El izquierdista Partido Socialismo y Libertad (PSOL) consideró que la actitud de Mendes configura el delito de prejuicio y discriminación contra una migrante, por cuanto la mujer en cuestión procedía del estado vecino de Pará, en el norte de Brasil.
La senadora Marinor Britto, líder del PSOL y también originaria de Pará, fue quien planteó la denuncia contra el alcalde ante la Procuraduría General de la República (fiscalía).
Mendes apareció en varios noticiarios de televisión y la portada de los principales diarios del país por la discusión con la vecina de la comunidad popular de Santa Marta, en la capital del estado de Amazonas, a donde el alcalde llegó el lunes por un deslizamiento de tierra que mató a una mujer y dos niños.
La vecina, no identificada, se acercó al alcalde a preguntarle qué podía hacer la comunidad para apoyar los programas del gobierno contra esos percances, a lo que el funcionario respondió "no haciendo casas donde no deben".
La mujer argumentó que "nosotros estamos aquí porque no tenemos condición de tener una vivienda digna". El alcalde irritado replicó "mi hija, entonces muera, muera".
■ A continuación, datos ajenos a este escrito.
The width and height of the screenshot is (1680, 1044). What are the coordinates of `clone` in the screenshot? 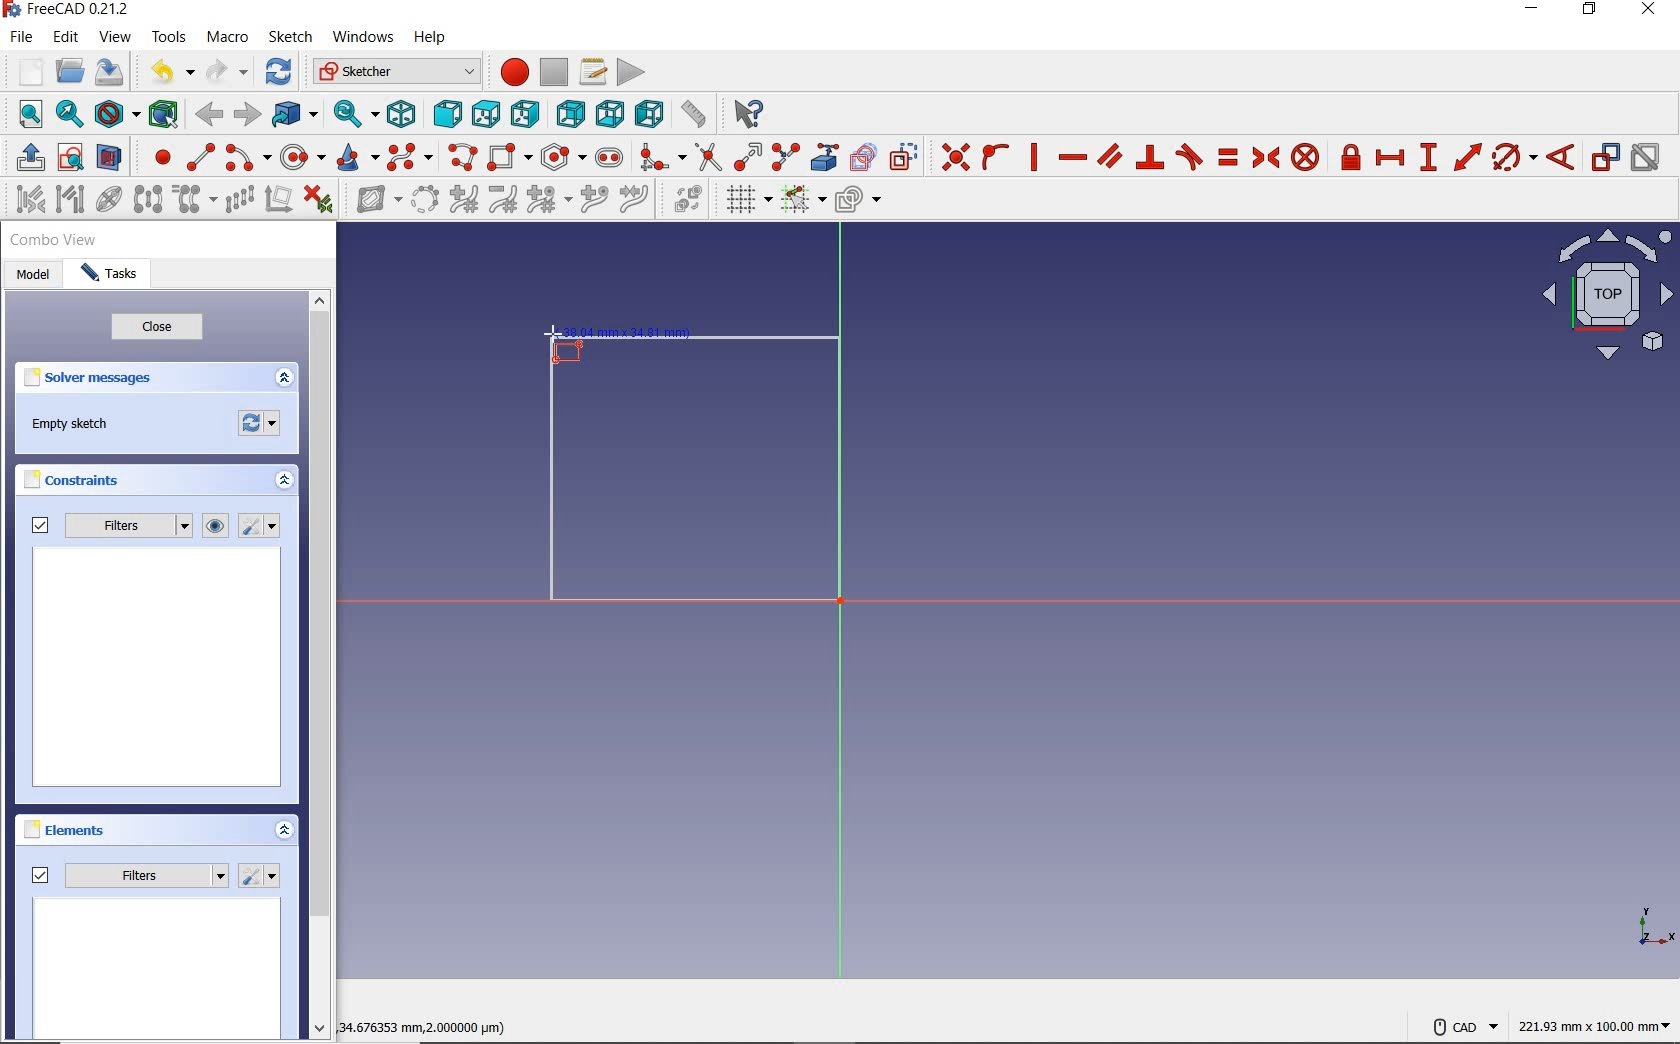 It's located at (196, 201).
El funcionario preguntó luego el origen de la mujer, quien dijo ser del estado vecino de Pará, a lo que Mendes contestó "entonces eso lo explica".
Según la senadora Britto, la actitud del alcalde "refuerza el prejuicio de la sociedad en relación con los migrantes, especialmente las personas originarias del estado de Pará, colocándolas en una situación de inferioridad frente a los demás brasileños".
La ley brasileña establece una pena de dos a cinco años de cárcel por los delitos de prejuicio y discriminación por causa de raza, etnia y procedencia.